Task brief
The line containing "Click the Sound music note icon" marks the end; copy exactly all lines from the start of the material up to and including it.

★ ★ ★ ★ ★

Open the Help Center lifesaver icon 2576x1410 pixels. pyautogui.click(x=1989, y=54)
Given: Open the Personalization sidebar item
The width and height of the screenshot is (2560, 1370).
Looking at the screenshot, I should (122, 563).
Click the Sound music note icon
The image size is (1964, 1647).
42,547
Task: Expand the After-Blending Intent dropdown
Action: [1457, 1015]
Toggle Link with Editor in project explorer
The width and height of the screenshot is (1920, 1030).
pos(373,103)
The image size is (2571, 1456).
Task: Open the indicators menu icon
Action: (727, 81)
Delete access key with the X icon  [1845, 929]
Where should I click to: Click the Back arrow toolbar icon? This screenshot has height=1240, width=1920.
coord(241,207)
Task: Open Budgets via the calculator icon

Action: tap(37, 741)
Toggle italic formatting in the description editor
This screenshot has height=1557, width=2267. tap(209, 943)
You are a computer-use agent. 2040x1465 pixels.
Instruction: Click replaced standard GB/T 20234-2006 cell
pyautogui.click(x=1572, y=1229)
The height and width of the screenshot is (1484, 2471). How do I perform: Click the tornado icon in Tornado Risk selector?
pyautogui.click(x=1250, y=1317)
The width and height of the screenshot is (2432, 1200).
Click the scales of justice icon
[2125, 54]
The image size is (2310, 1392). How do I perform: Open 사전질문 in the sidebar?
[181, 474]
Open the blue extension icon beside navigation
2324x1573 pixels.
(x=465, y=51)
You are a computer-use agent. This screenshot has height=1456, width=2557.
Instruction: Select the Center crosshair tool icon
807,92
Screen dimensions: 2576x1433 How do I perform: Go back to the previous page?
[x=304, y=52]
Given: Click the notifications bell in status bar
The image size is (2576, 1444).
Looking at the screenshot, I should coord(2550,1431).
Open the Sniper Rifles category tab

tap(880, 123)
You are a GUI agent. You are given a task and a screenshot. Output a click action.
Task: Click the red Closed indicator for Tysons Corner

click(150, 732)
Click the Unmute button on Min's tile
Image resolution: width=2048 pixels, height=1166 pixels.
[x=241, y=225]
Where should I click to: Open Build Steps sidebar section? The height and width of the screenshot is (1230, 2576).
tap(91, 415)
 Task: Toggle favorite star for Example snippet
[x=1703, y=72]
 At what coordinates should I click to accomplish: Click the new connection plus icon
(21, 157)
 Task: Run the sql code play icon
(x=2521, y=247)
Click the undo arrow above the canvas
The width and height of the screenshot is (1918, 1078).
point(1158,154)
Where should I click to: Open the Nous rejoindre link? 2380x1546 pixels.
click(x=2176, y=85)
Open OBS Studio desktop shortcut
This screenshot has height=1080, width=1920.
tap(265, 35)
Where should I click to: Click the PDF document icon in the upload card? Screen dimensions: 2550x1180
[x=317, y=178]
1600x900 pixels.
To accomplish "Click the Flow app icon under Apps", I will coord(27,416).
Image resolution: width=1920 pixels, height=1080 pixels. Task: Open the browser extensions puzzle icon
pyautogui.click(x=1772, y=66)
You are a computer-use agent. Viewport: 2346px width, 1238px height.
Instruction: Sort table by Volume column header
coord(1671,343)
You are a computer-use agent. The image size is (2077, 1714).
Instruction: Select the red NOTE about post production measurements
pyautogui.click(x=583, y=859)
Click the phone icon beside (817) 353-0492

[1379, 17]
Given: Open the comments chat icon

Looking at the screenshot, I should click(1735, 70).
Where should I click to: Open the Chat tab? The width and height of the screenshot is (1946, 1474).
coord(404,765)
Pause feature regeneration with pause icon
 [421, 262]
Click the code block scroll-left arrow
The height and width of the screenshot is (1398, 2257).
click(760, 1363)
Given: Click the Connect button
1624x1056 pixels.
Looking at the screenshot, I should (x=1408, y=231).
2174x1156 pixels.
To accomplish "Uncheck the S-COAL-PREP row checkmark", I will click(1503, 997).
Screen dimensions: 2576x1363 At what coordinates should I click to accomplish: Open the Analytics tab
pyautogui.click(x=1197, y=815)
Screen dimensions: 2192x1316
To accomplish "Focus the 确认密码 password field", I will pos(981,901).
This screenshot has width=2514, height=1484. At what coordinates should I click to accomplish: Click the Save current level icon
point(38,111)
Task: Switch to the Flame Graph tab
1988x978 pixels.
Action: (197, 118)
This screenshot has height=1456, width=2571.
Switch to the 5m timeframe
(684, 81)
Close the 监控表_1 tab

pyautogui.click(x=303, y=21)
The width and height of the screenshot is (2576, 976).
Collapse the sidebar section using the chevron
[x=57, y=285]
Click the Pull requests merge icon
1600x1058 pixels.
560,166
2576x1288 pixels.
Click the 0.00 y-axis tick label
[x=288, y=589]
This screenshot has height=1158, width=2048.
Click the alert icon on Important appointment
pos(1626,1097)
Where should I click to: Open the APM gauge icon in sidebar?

★ ★ ★ ★ ★

Exercise answer
Open the Help Center lifesaver icon 2576x1410 pixels. pyautogui.click(x=1989, y=54)
Given: Open the Personalization sidebar item
The width and height of the screenshot is (2560, 1370).
Looking at the screenshot, I should (122, 563).
Click the Sound music note icon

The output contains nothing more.